For machining processes, AI algorithms can create value by monitoring the wear of key components like cutting tools and bearings and predicting when they need replacement. Such applications date back at least 30 years, when the first AI algorithms were installed to process signals from cutting operations, such as turning and milling, said Krüger, who researched machining AI as early as 1991.

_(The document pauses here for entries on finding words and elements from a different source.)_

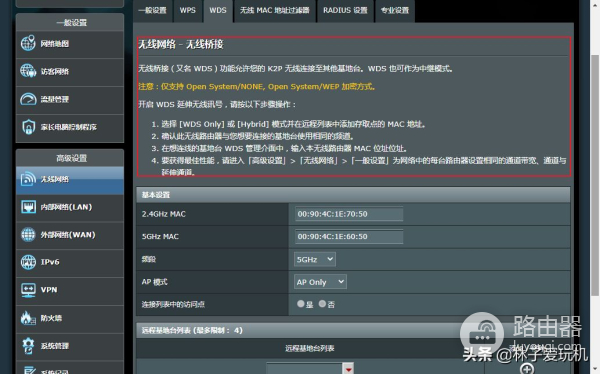Click the add plus button in list
The height and width of the screenshot is (374, 600).
(527, 369)
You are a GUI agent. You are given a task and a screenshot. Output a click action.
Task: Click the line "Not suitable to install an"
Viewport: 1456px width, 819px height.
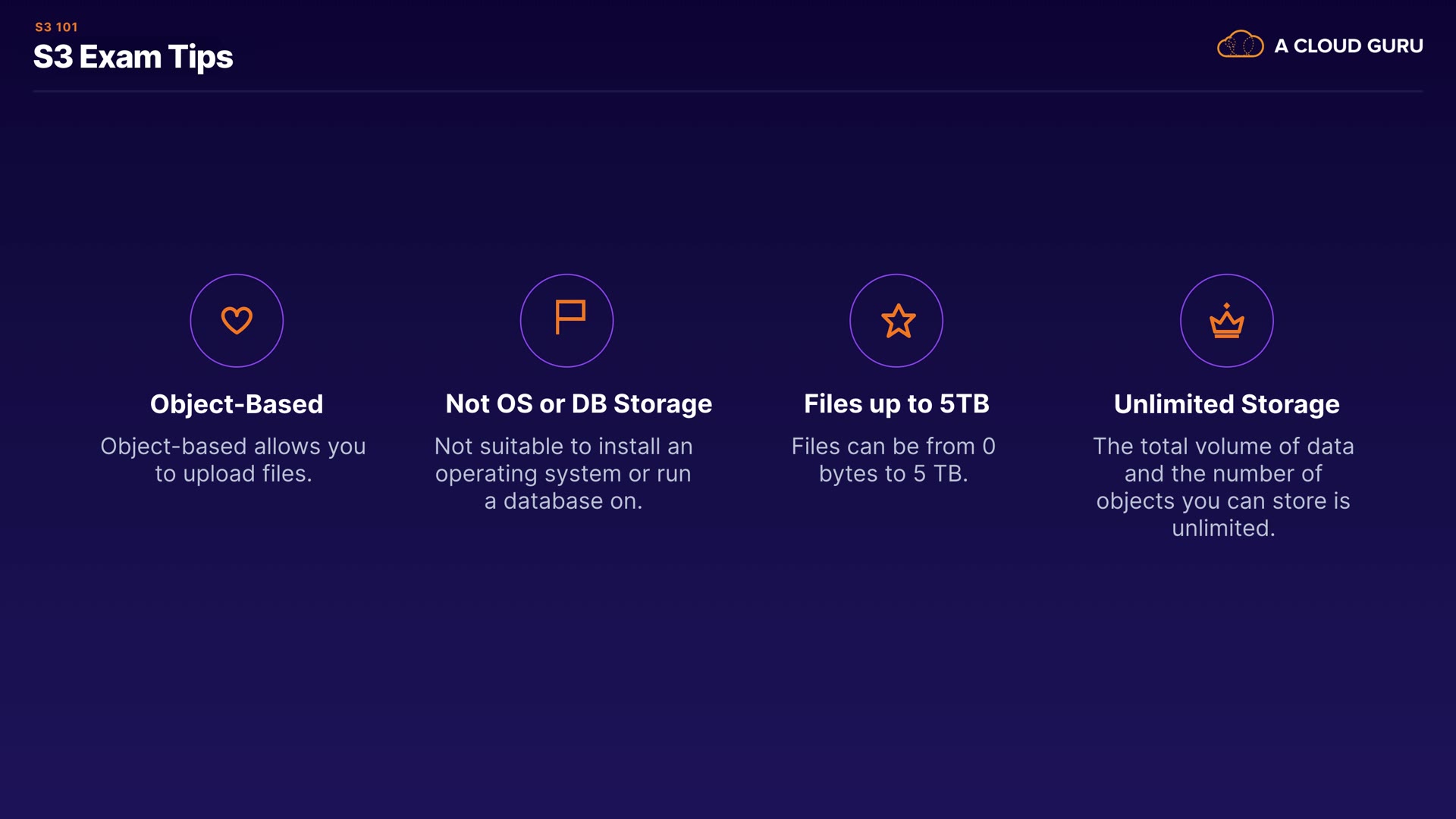click(x=563, y=447)
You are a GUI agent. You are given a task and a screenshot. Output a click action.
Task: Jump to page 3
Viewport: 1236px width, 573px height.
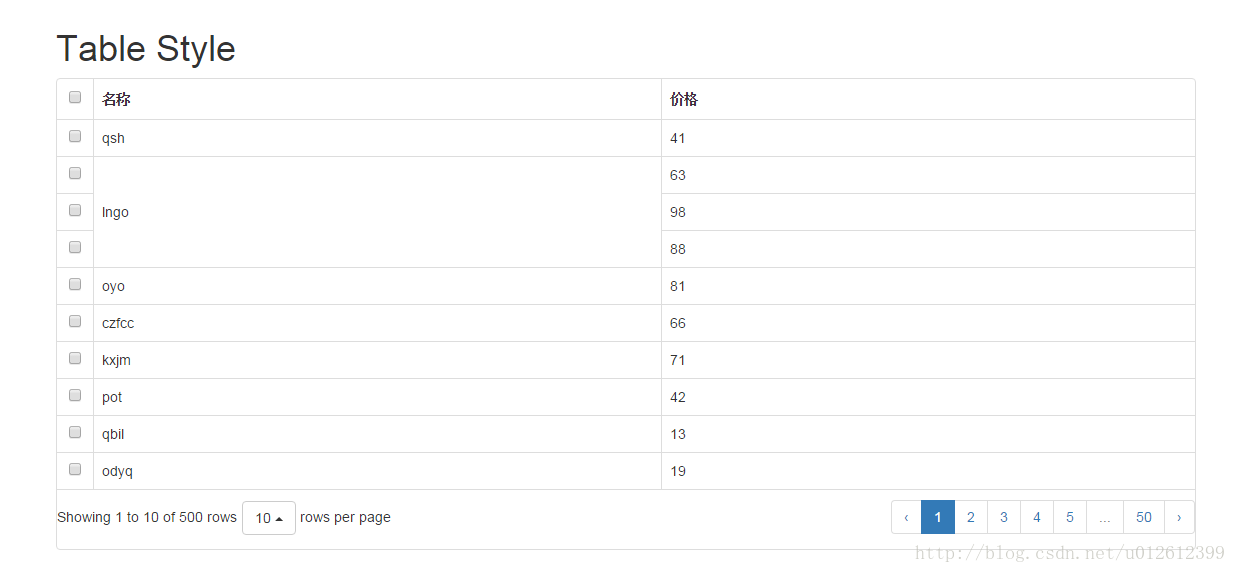click(x=1004, y=517)
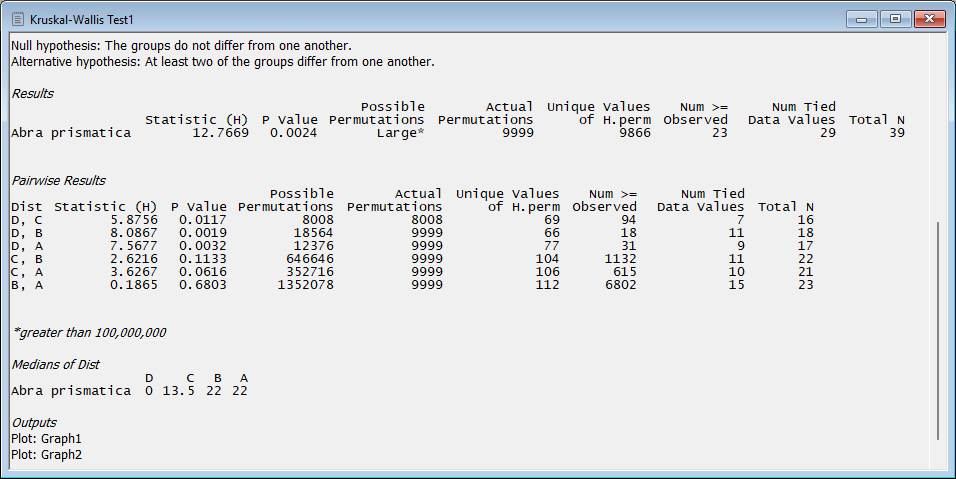Select the Medians of Dist heading
The width and height of the screenshot is (956, 479).
55,365
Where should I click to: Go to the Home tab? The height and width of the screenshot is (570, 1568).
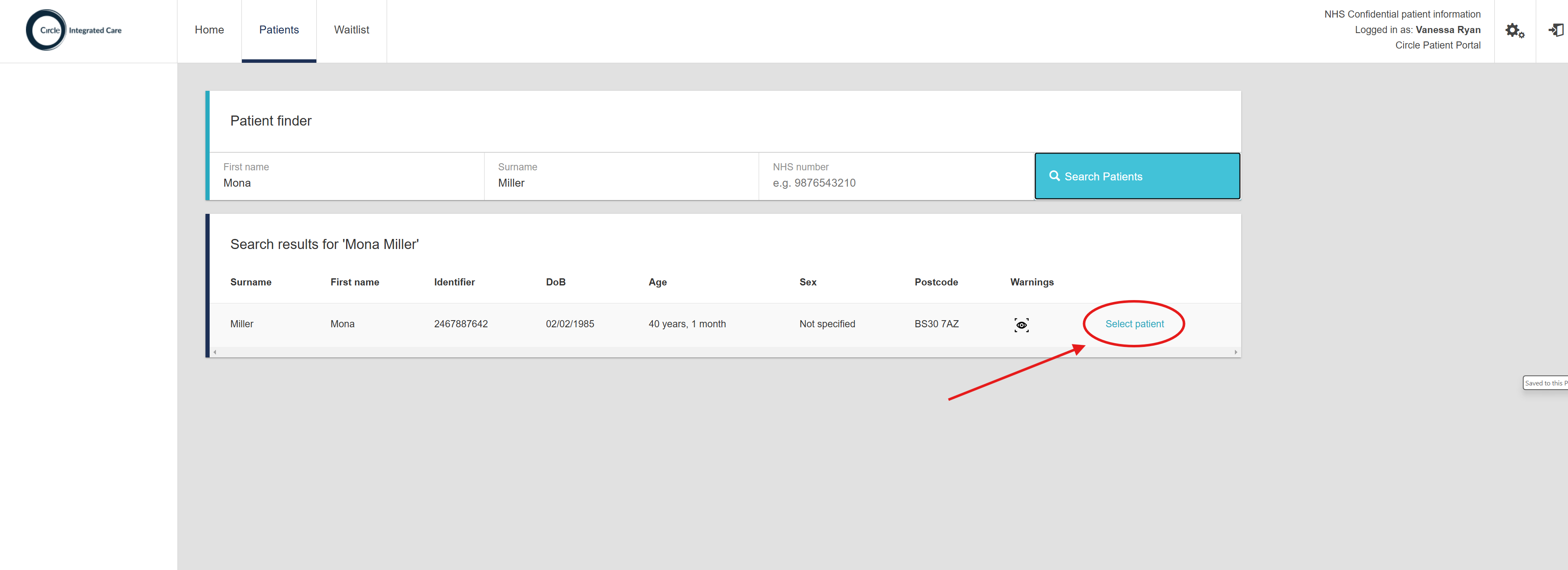tap(209, 30)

More recent developments in this area include those announced by Ditzingen, Germany-based Trumpf GmbH + Co. KG, which plans to employ AI to improve the performance of its laser-cutting machines. One example will affect the unloading unit of Trumpf's TruLaser Center 7030. To lift cut sheets out of a scrap skeleton, the unit uses 180 pins and more than 2,500 suction cups. If the pins fail to properly perform the removal process the first time, the machine initiates a new removal cycle without operator intervention. If the second attempt fails, the unit continues to try automatic removal approaches until it succeeds.

Trumpf's TruLaser Center 7030 repeats part removal cycles to get the task right. Photo credit: Trumpf
Trumpf's TruLaser Center 7030 repeats part removal cycles to get the task right. The retry data will be fed to a machine learning system to improve the unloading process in the future. Image courtesy of Trumpf

In real time, AI will not play a role in the retry approaches, which follow a scripted sequence. But Trumpf plans to collect unloading data from TruLaser Center 7030 machines in the field, then feed this information to a machine learning system to create more effective unloading strategies for future use.

In research settings, AI shows promise in other machining-related applications, said Krüger, who analyzes AI's industrial potential for the German Academic Society for Production Engineering. One of these applications is the automated prediction of surface quality by neural networks, which are computer systems modeled on the human brain and nervous system. Surface quality predictions come from cutting parameters. The parameters are automatically identified by a neural network based on signals received from drives or information from a CNC. When a cutting operation starts, data is collected at a high sampling rate and the neural network learns the process in a few milliseconds, he said.

Jörg Krüger, head of the industrial automation technology department at the Technical University of Berlin in Germany.
Trumpf's TruLaser Center 7030 repeats part removal cycles to get the task right. The retry data will be fed to a machine learning system to improve the unloading process in the future. Image courtesy of Trumpf

No matter what advances AI researchers make, however, he pointed out that the success of AI in machining operations depends on the operators who must interpret the predictions of AI algorithms and set the right parameters for the production processes in which the algorithms operate. Although he sees rapid progress in the development of AI algorithms, he does not see anything close to corresponding progress in operator education about AI.

"Until this gap is closed," he said, "I don't think the huge progress in research can be transferred to real applications in most cases."